Jobs
1: Check each statement against the Koide sum rules thread below and answer yes or no, quoting the words that settle it. (a) The original linear sigma model was created in 1960 by Gell-Mann and Levy. (b) The thread claims the mass of the rho meson is 12 times the constituent quark mass. (c) The first post offers an explanation for the values of the numbers it reports.
2: Reproduce the part of the Koide sum rules thread below starting with "For the e family, $b_e$" and going on through "of those numbers.".

::: Document extract

# What is new with Koide sum rules?

1. Jan 24, 2017

### mitchell porter

Koide and Nishiura's latest (it came out today) contains new numerology.

In their model, each fermion family e (e,μ,τ), u (u,c,t), and d (d,s,b) gets its masses as eigenvalues of a matrix $Z (1 + b_f X)^{-1} Z$, mutiplied by a mass scale $m_{0f}$, where
$$Z = \frac 1 {\sqrt{m_e +m_μ + m_τ}} \begin{pmatrix} \sqrt{m_e} & 0 & 0 \\ 0 & \sqrt{m_μ} & 0 \\ 0 & 0 & \sqrt{m_τ} \end{pmatrix}$$
$$X = \frac 1 3 \begin{pmatrix} 1 & 1 & 1 \\ 1 & 1 & 1 \\ 1 & 1 & 1 \end{pmatrix}$$
and $b_f$ is a free parameter. f indicates the family, e, u, or d, and $b_f$ and $m_{0f}$ take different values according to the family.

For the e family, $b_e$ is just zero, so the matrix is $Z^2$, and it just gives the (e,μ,τ) masses by construction. For the d family, $b_d$ is a random-looking number. But for the u family, we have
$$b_u = -1.011$$
$$\frac {m_{0u}} {m_{0e}} = 3.121$$
i.e. very close to the integer values, -1 and 3.

All that is from section 4.1 (page 12). The model itself is a seesaw as displayed in section 2.1 (page 5 forward). There is no explanation for the values of those numbers.

2. Jan 24, 2017

### arivero

It looks very much as the discarded corrections for the lepton sector.

For b=-1 the matrix is singular, so perhaps it is just a signal of how massive the top quark is.

3. May 15, 2017

### mitchell porter

A few times in this thread (e.g. #129, #132), @arivero mentions that in a first approximation to his "waterfall" mass ansatz, the mass of the bottom quark comes out as exactly 12 times the constituent quark mass. Earlier this month, in a speculative new framework for hadron masses and systematics, I ran across the claim that the mass of the rho meson is sqrt(6) times the constituent quark mass (see footnote 6, bottom of page 6). This seems to be derivable within the framework of a so-called "gauged quark-level linear sigma model". The original linear sigma model is a famous 1960 creation of Gell-Mann and Levy, with nucleon, pion, and sigma meson fields. The quark-level linear sigma model employs quark fields in the place of the nucleon fields, and the gauged version of this adds vector mesons as well. This is, more or less, the framework I was citing in #134.

What I want to observe here, is that this first approximation to the bottom quark mass, as 12 times the constituent quark mass, could be expressed as 2 . sqrt(6) . sqrt(6) times the constituent quark mass. Furthermore, all these quantities (in the extended LSM framework) come from couplings to QCD condensates, where the value of the coupling is an exact quantity determined nonperturbatively. Also, the double appearance of one factor, is reminiscent of how Koide's yukawaon models work. So maybe this is a hint regarding how to realize the waterfall.

::::::
::: Data segment

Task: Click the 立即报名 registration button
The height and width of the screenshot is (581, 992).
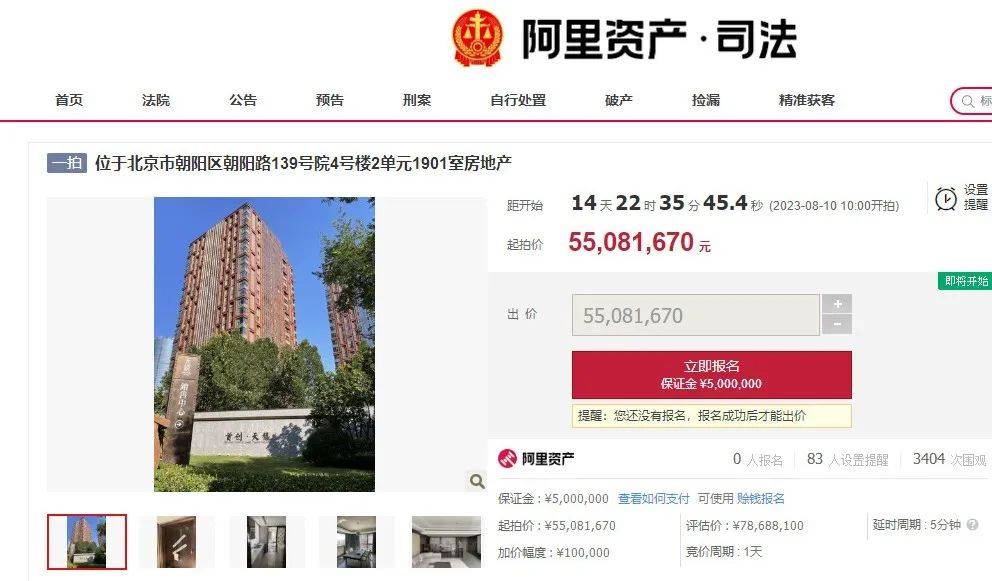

::::::

In response
1:
(a) Yes: "The original linear sigma model is a famous 1960 creation of Gell-Mann and Levy"
(b) No: "the mass of the rho meson is sqrt(6) times the constituent quark mass"
(c) No: "There is no explanation for the values of those numbers."

2:
For the e family, $b_e$ is just zero, so the matrix is $Z^2$, and it just gives the (e,μ,τ) masses by construction. For the d family, $b_d$ is a random-looking number. But for the u family, we have
$$b_u = -1.011$$
$$\frac {m_{0u}} {m_{0e}} = 3.121$$
i.e. very close to the integer values, -1 and 3.

All that is from section 4.1 (page 12). The model itself is a seesaw as displayed in section 2.1 (page 5 forward). There is no explanation for the values of those numbers.